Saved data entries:

================================

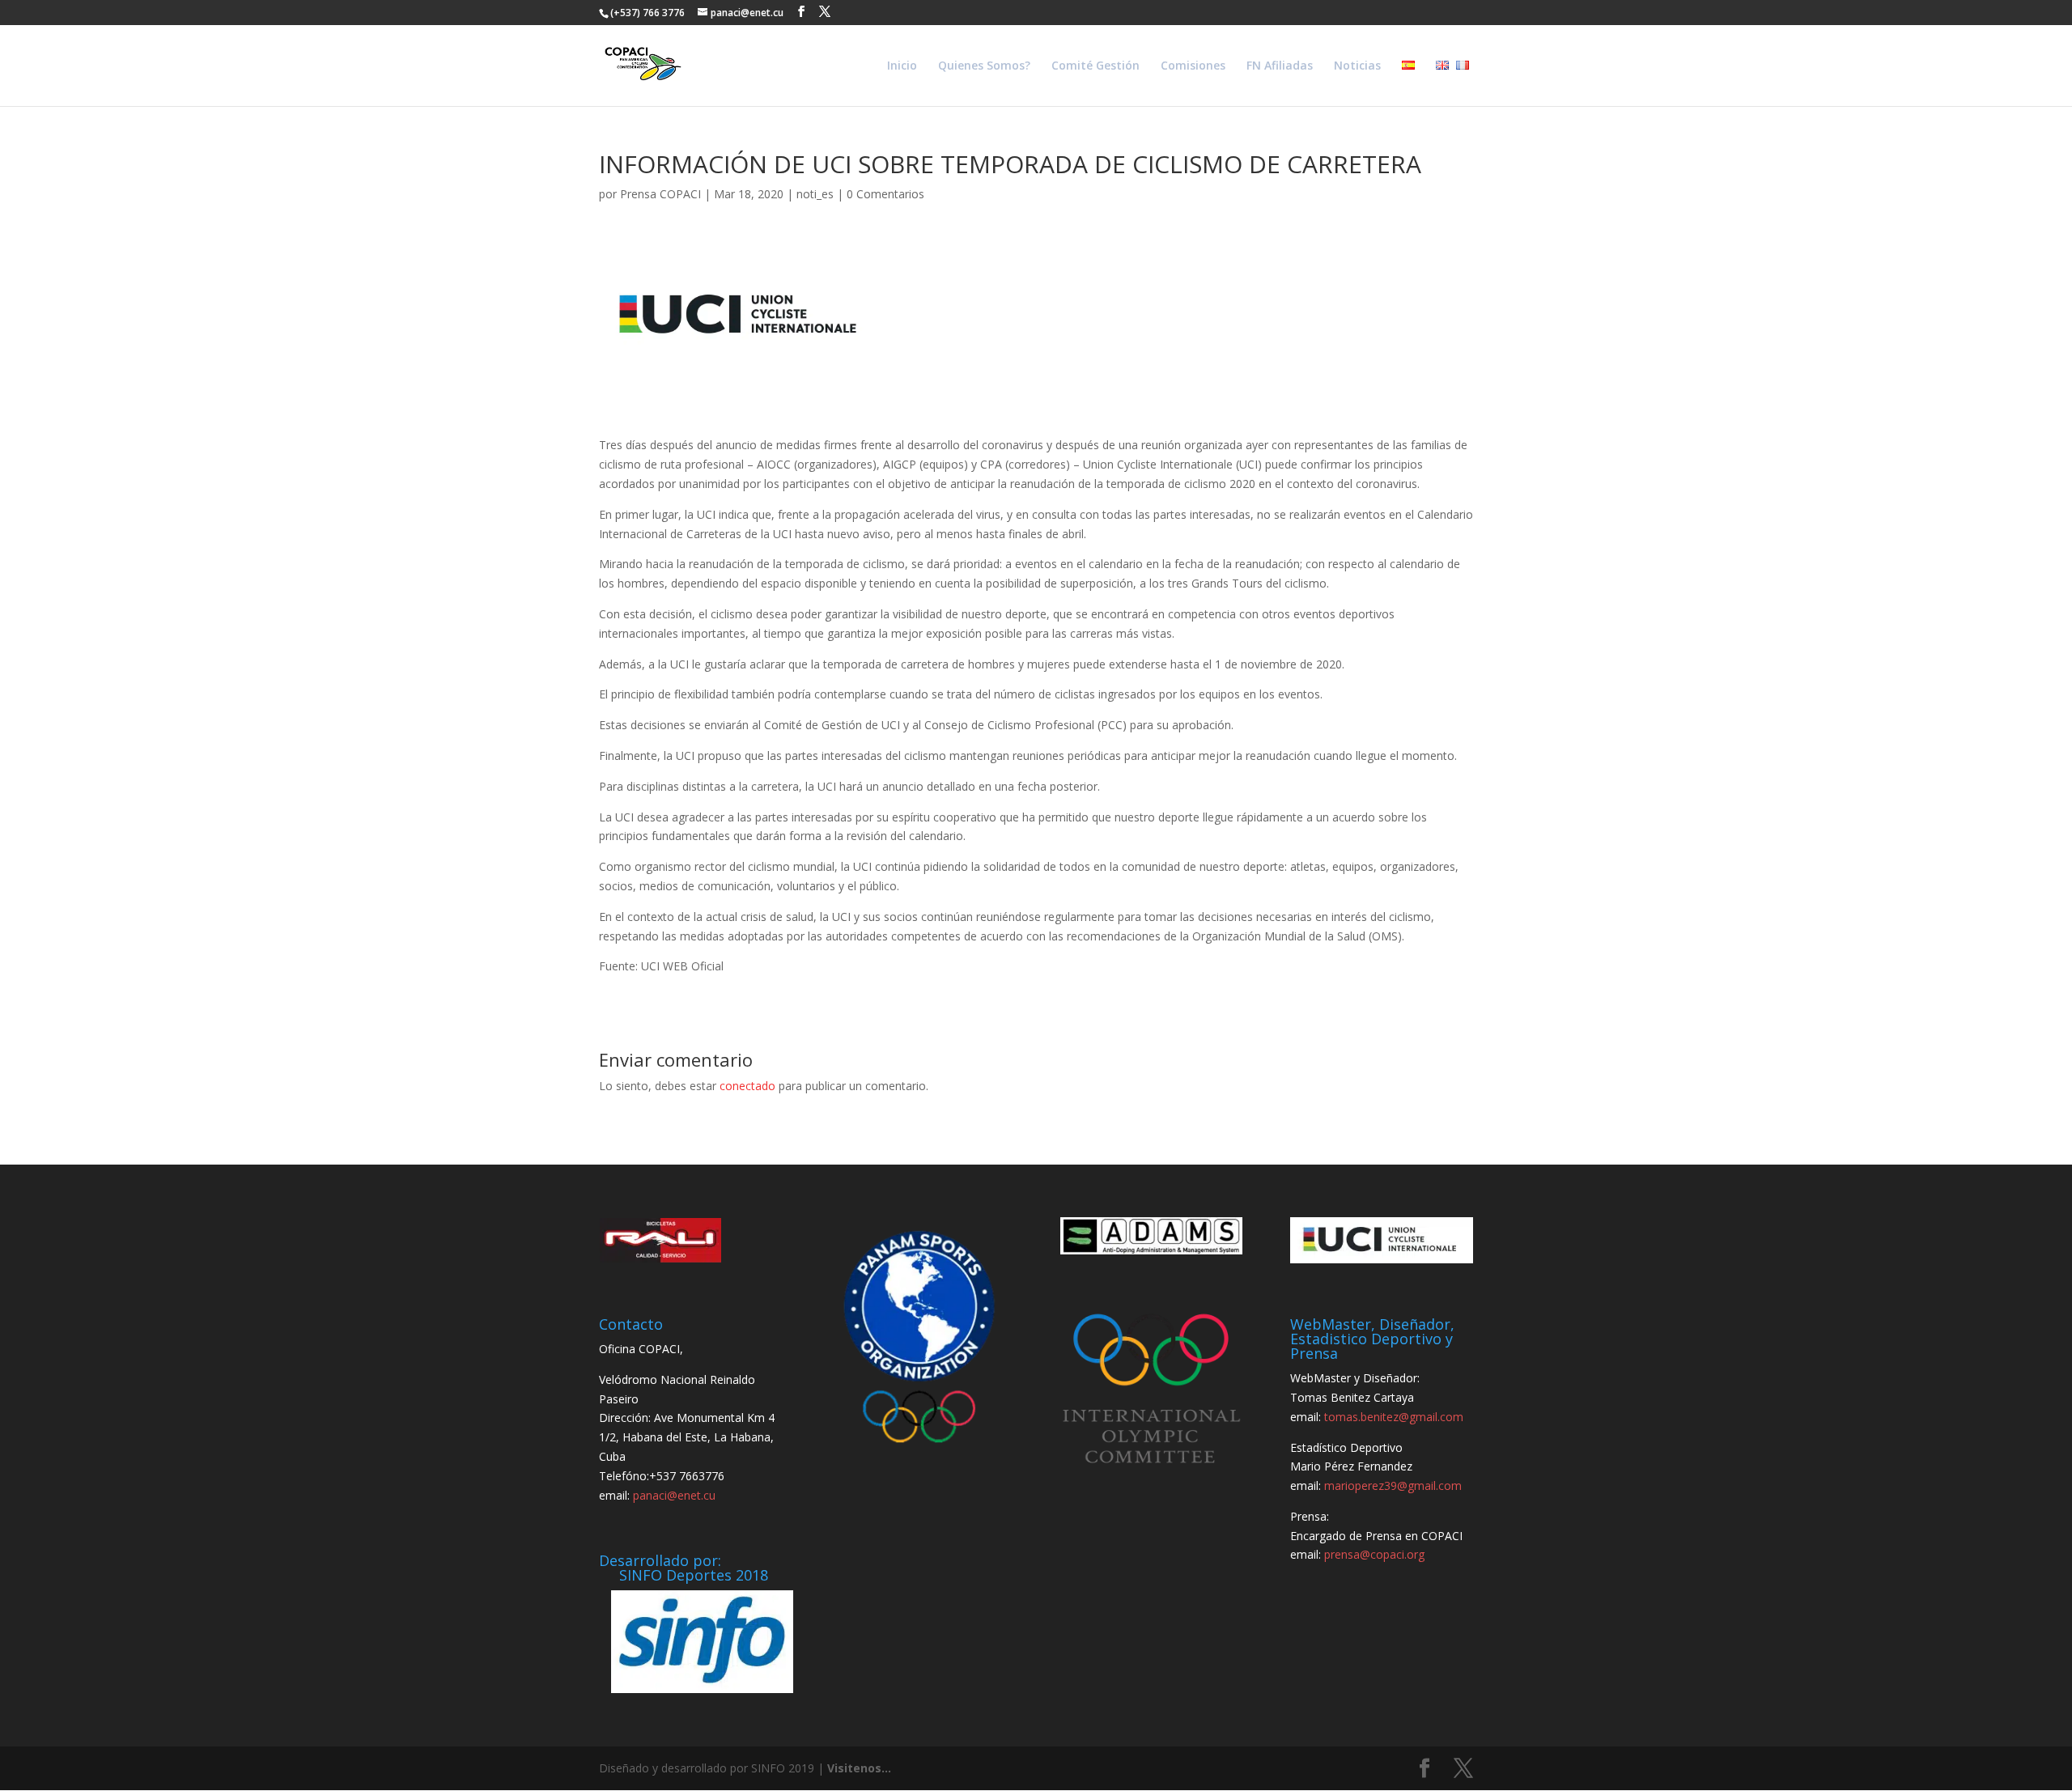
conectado (747, 1085)
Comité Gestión (1095, 66)
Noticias (1357, 66)
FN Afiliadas (1279, 66)
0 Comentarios (885, 194)
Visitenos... (859, 1768)
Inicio (902, 66)
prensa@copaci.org (1374, 1554)
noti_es (815, 194)
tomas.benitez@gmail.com (1393, 1416)
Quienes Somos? (984, 66)
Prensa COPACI (660, 194)
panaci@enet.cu (674, 1495)
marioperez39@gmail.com (1393, 1485)
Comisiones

================================

--- What is needed ---
For every line above that includes the word "gmail", return the line.

--- Output for this task ---
tomas.benitez@gmail.com (1393, 1416)
marioperez39@gmail.com (1393, 1485)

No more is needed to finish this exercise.